En esos paseos el entusiasmo y el gusto por llegar al mar se imponían a cualquier consideración sobre moda o buen gusto. Cuerpos y vestimentas se exhibían con total impunidad, fuera del alcance de cualquier Comisión de los derechos humanos; panzas y ombligos en medio de chanclas de hule y pantalones de mezclilla convertidos en “shorts” con tijeras de pico.

Esos cuerpos que disfrutan nada tienen que ver con los que desfilaron hace poco en la olimpiadas, que están totalmente diferenciados por las disciplinas en que compiten.

El cuerpo olímpico es inclemente: un nadador extraordinario que mida menos de 1.70 no llegará siquiera a una ronda de finalistas y en cambio, en gimnasia, será un verdadero gigantón.

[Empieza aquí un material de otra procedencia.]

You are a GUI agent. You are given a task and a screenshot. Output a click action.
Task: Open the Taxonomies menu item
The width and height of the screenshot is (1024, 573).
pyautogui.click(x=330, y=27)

Hubo sin embargo algunas excepciones notables que trajeron Acapulco a mis pupilas. Incluso una de ellas ganó medalla de bronce en clavados, Tatiana Ortiz, quien en una de las etapas lució un traje de baño que hubiera ameritado que la descalificaran sin brincar y, en cambio, hubiera sido la envidia de cualquiera de mis primas en Acapulco.

Con menos de veinte años, menuda y morena, Tatiana salta con gusto, se regala y nos regala sonrisas, como si su salto de plataforma fuera desde La quebrada.